* Directions for this task:
Please state the MPIW that MC-CP produced for out-of-domain samples, according to the clay content uncertainty extract.

* Selected extract:
◇ ◇ ◇ ◇ ◇ ◇ ◇

Figure 4 Distribution of the prediction interval widths of Monte Carlo dropout, conformal prediction, and Monte Carlo conformal prediction for in-domain and out-of-domain samples.

On the other hand, both CP and MC-CP were able to achieve a coverage of 91 % (Fig. 3; Table 4) from the expected coverage of 90 %. This implied that 91 % of the prediction interval contained the true observed clay content, making the prediction interval reliable. However, the MPIWs of CP and MC-CP were higher than those of MC, indicating a trade-off between narrower intervals and coverage. The MPIW of CP (11.11 %) was the largest of the three methods, twice that of MC dropout (5.56 %) (Fig. 4; Table 4), making it overly conservative. Additionally, the interval of CP was constant, which prohibited CP from addressing the different uncertainties as guaranteed coverage was the main objective of this method. In other words, CP generated wide prediction intervals that were unnecessary.

The MC-CP method achieved a balance between MC dropout and CP, which produced an MPIW between MC dropout and CP while still reaching the expected coverage. The MPIW of MC-CP was 9.05 %, which was 1.6 times the MPIW of MC (Table 4) but achieved 91 % coverage from the expected coverage of 90 %. Additionally, MC-CP retained the ability to address the uncertainty of out-of-domain samples, as the MPIW for out-of-domain samples (10.43 %) was larger than the MPIW for in-domain samples (9.05 %) (Fig. 4; Table 4). Hence, MC-CP is an adequate compromise between (1) coverage of observed values, (2) addressing out-of-domain uncertainty, and (3) a reasonably sized MPIW.

◇ ◇ ◇ ◇ ◇ ◇ ◇

* Listed records:

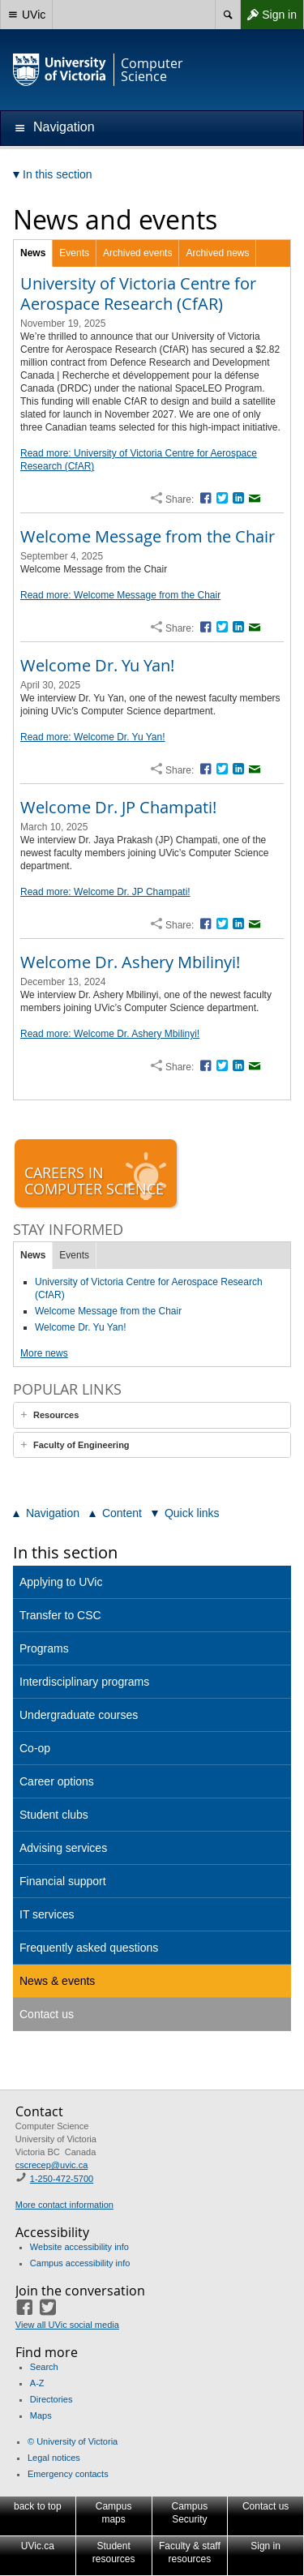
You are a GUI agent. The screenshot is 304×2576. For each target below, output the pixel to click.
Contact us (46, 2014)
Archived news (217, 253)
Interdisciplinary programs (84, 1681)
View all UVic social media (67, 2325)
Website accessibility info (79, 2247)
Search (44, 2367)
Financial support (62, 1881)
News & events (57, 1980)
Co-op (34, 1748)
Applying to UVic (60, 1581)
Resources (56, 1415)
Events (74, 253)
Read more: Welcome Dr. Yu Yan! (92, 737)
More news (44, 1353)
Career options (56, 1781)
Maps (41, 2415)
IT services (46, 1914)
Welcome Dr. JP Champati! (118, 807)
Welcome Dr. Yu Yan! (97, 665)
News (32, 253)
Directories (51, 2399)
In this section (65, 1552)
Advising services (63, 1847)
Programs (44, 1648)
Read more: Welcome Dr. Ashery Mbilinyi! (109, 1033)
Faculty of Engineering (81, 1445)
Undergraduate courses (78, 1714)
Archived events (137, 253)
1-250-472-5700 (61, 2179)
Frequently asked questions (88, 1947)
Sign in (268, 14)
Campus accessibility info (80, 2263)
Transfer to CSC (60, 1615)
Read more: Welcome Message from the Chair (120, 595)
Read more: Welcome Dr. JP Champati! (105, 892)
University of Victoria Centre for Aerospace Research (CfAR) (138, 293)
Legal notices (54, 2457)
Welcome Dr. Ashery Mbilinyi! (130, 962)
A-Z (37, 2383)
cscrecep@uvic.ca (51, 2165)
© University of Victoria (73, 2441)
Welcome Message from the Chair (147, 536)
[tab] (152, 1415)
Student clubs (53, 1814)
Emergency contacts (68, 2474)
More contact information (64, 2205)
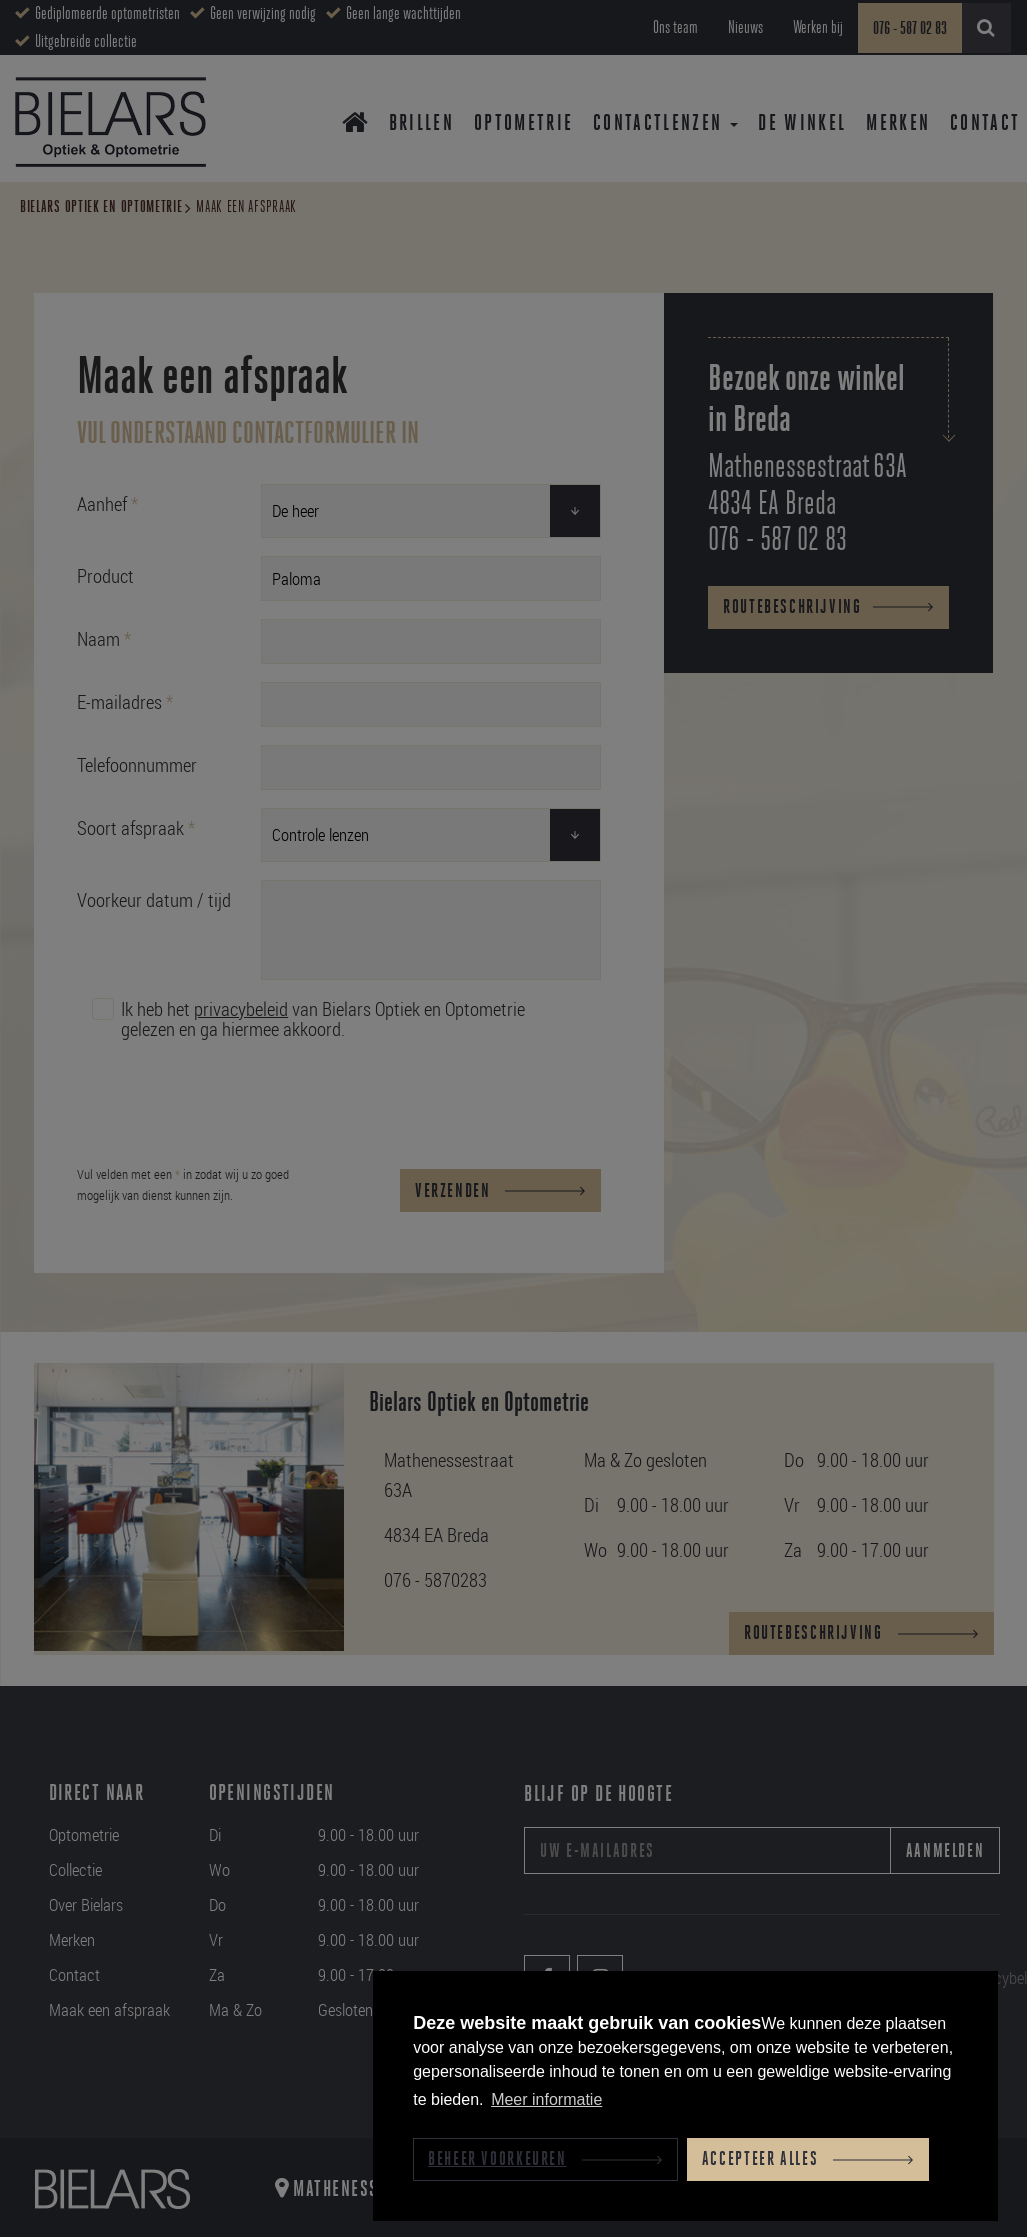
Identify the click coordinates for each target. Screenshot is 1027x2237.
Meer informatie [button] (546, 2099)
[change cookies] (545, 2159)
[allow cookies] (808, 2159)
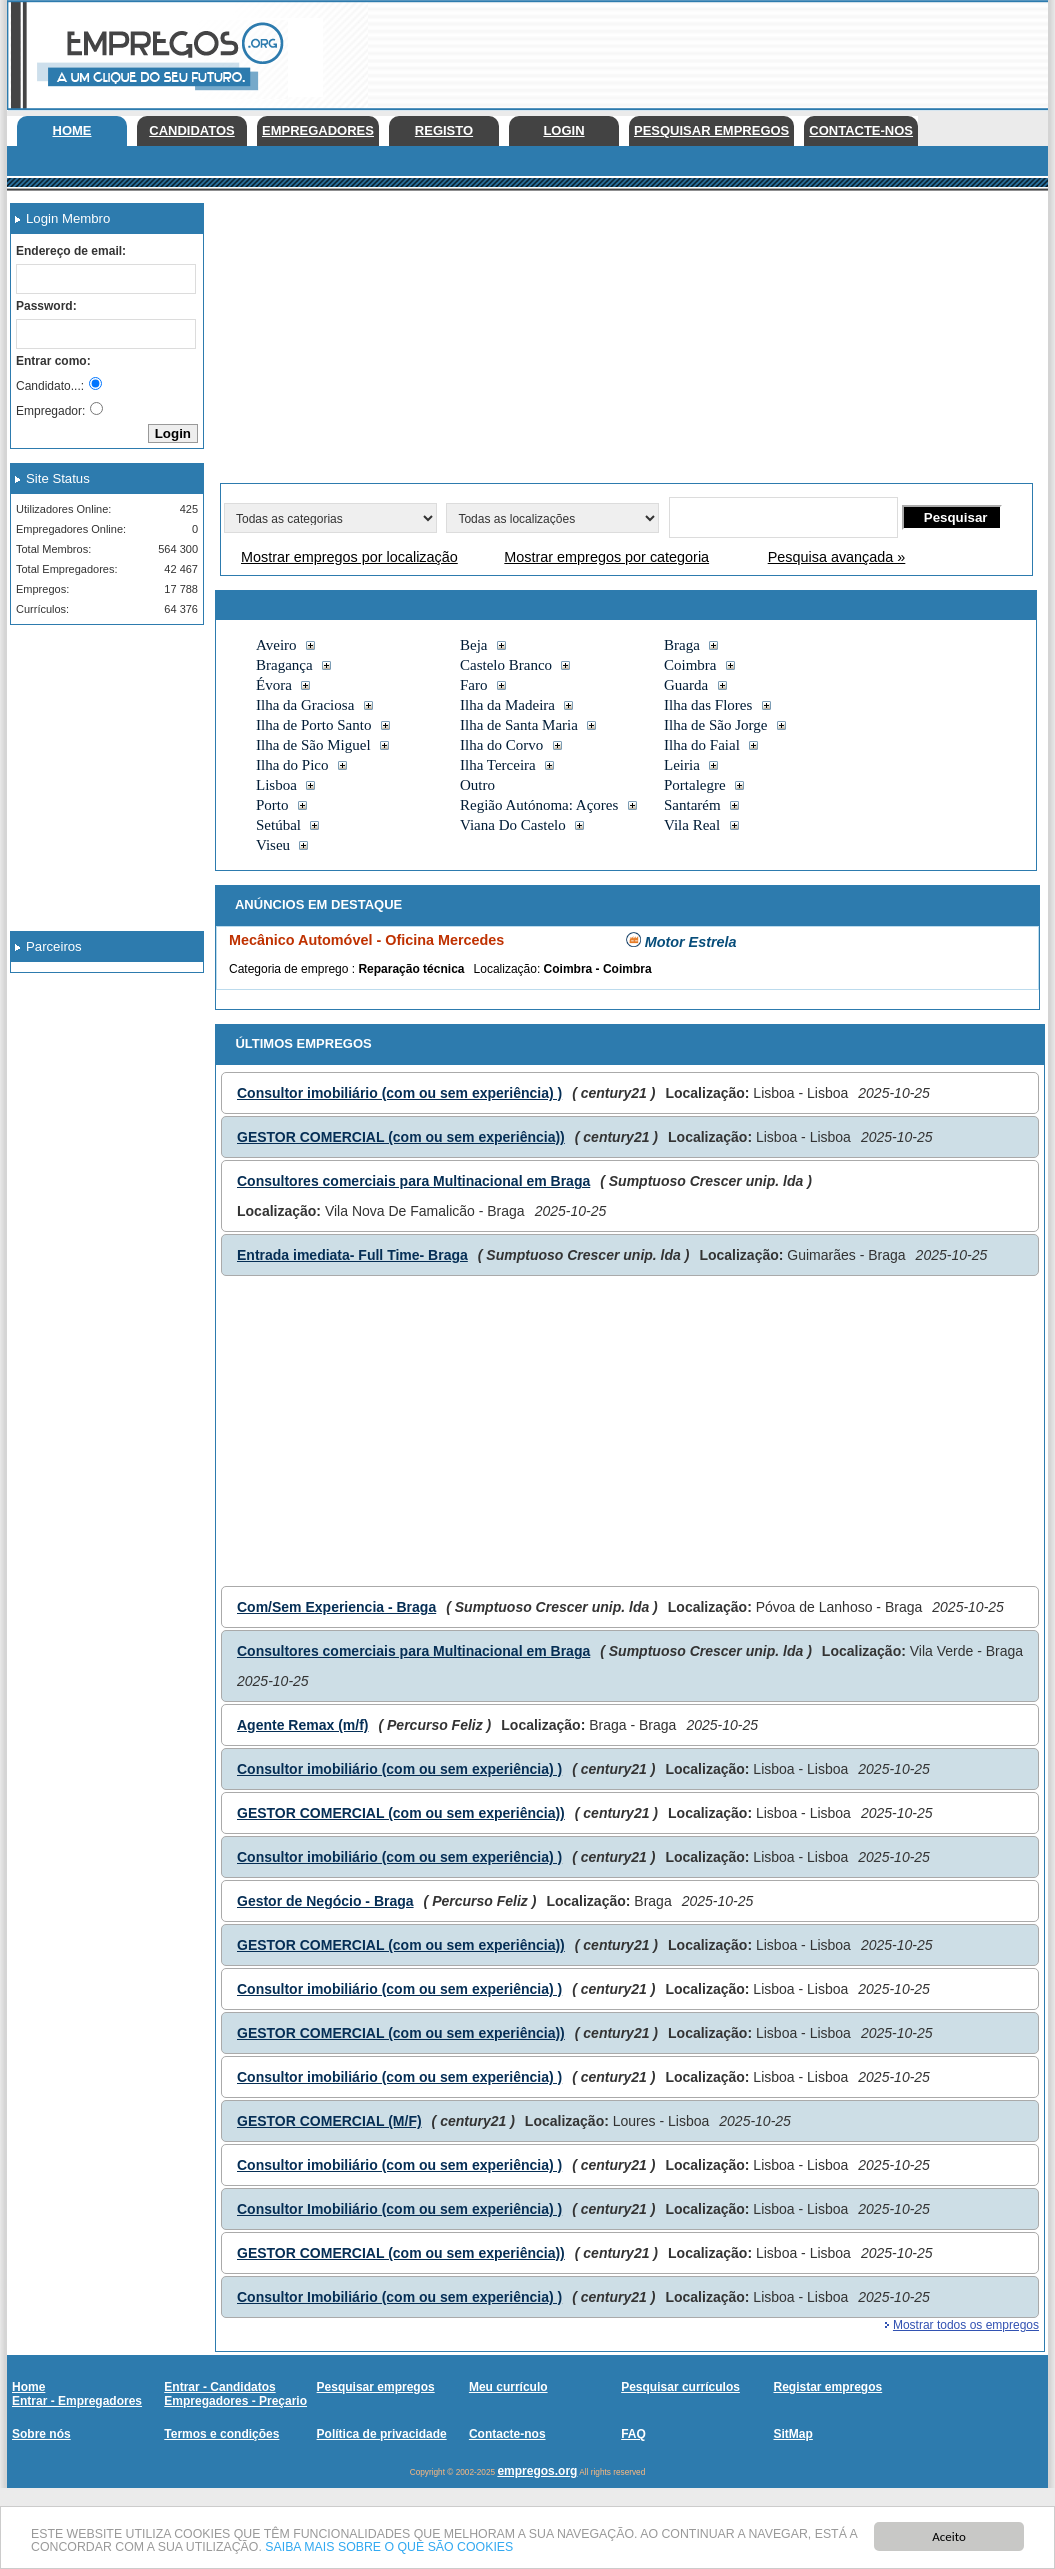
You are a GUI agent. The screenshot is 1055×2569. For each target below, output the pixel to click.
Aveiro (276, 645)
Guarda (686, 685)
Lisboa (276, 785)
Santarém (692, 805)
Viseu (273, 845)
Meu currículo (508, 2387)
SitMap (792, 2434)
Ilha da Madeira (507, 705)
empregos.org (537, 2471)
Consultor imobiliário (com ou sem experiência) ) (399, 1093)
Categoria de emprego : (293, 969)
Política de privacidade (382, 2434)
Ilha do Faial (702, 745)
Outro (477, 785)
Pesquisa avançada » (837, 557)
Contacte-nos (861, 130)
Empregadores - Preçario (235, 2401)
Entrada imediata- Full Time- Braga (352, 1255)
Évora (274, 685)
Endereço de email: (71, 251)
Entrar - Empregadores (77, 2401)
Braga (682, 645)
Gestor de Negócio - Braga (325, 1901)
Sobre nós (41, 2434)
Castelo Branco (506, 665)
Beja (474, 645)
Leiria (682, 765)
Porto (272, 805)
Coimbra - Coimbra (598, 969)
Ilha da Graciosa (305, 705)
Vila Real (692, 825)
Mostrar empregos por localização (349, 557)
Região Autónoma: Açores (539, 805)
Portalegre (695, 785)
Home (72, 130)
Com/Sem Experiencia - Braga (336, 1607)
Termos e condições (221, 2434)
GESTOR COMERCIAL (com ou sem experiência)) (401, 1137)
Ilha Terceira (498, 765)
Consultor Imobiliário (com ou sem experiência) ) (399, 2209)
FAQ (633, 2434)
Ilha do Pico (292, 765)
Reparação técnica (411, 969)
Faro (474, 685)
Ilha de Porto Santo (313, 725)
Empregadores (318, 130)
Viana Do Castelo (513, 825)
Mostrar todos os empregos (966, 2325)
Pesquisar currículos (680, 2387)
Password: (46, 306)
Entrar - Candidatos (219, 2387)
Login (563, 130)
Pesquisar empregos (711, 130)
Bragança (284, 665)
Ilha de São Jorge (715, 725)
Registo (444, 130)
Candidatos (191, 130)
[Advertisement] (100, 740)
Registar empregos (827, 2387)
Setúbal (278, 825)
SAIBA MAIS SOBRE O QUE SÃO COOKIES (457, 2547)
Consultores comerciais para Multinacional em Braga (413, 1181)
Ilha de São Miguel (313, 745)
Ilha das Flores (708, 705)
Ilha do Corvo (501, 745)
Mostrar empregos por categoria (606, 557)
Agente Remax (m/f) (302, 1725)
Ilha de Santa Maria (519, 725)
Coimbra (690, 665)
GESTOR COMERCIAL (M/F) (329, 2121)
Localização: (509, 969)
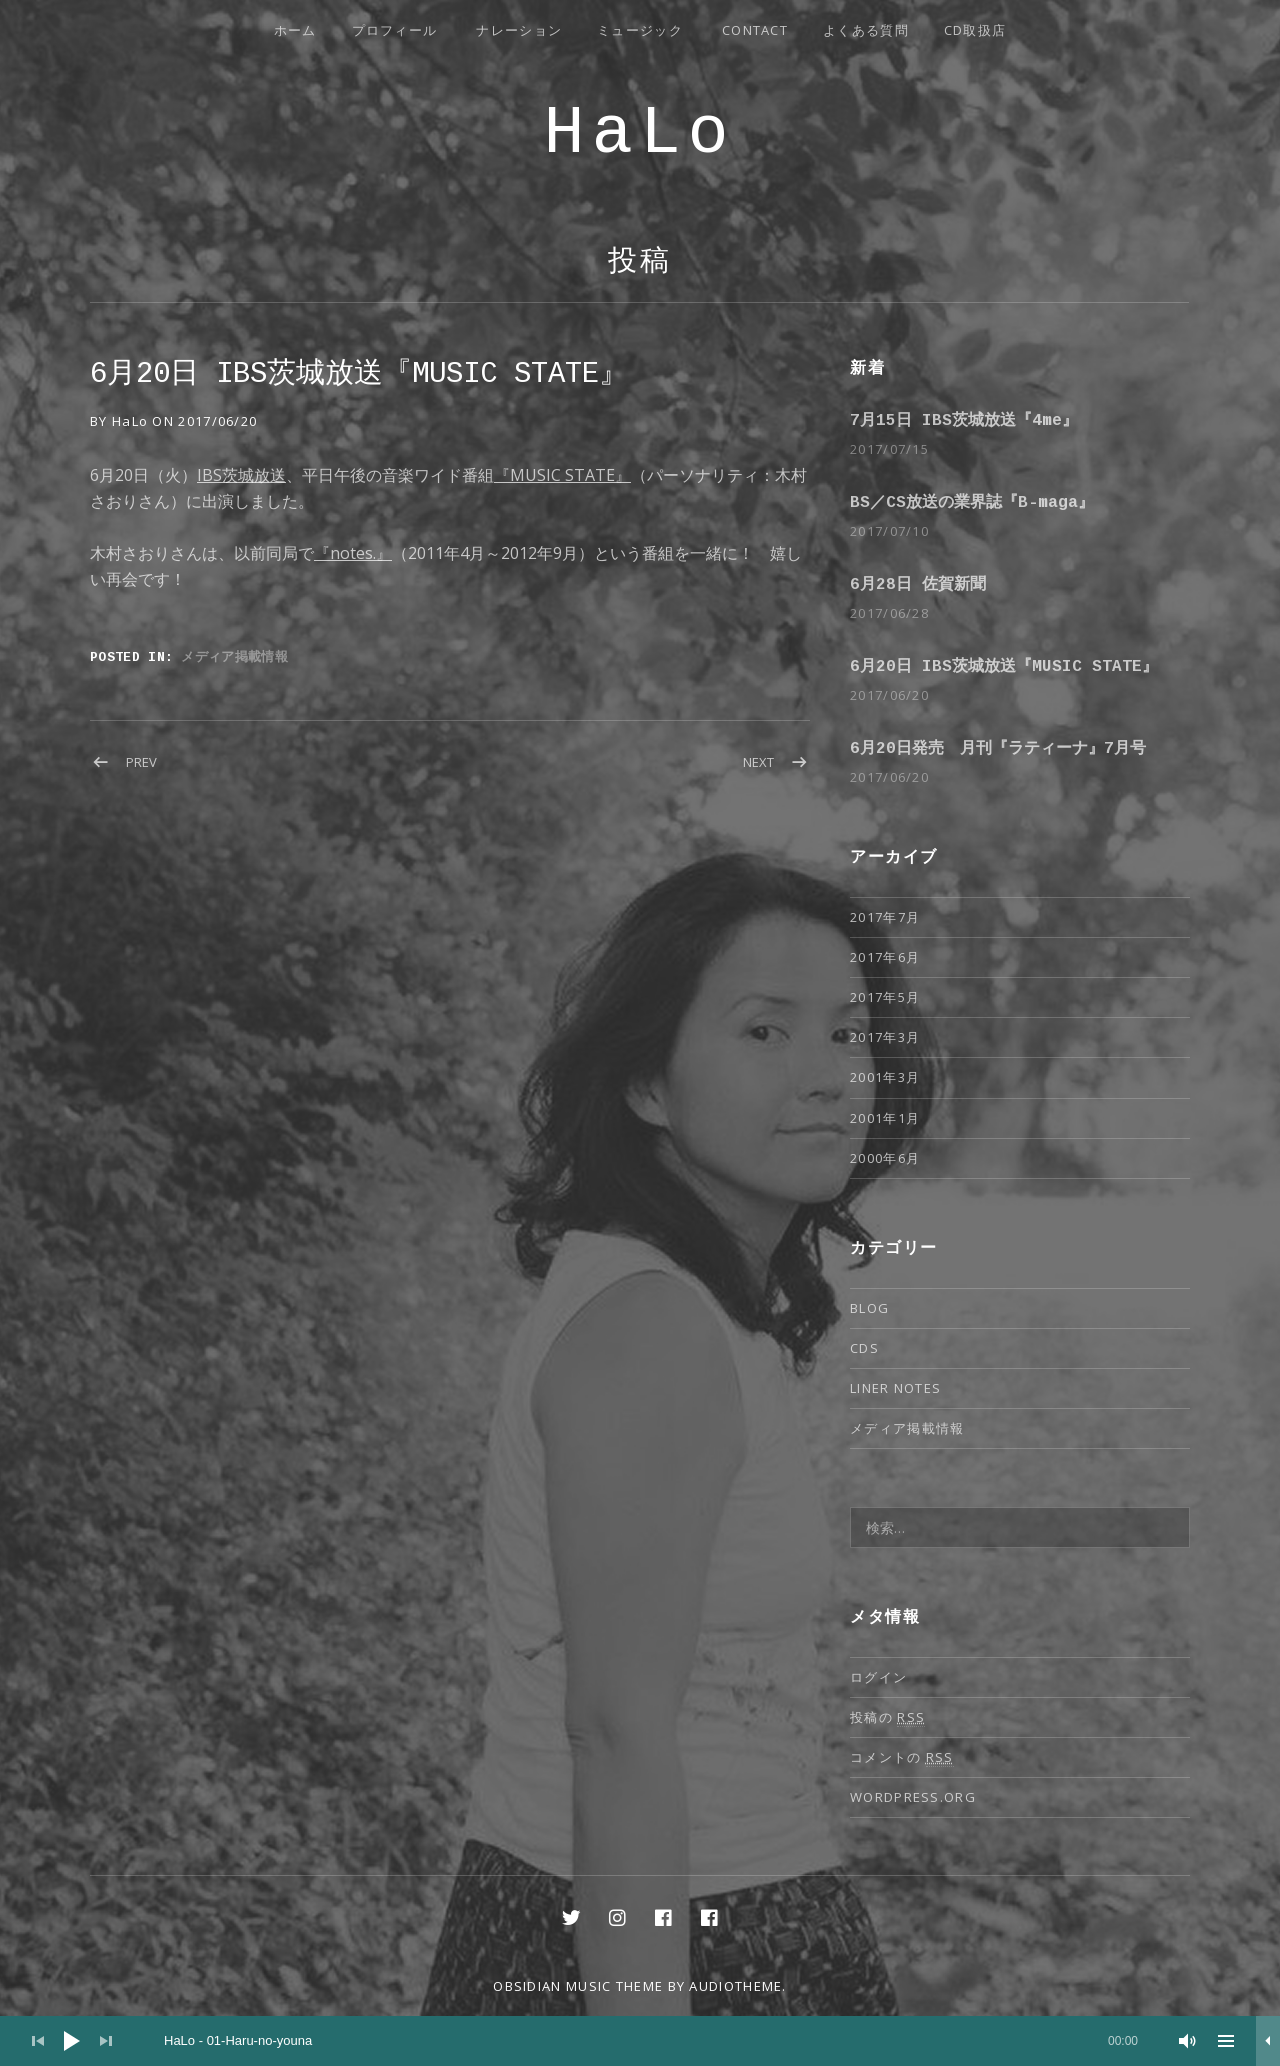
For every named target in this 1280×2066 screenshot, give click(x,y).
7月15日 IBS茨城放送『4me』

◇ ◇ ◇ ◇ ◇ ◇ ◇

* Task response:
10.43 %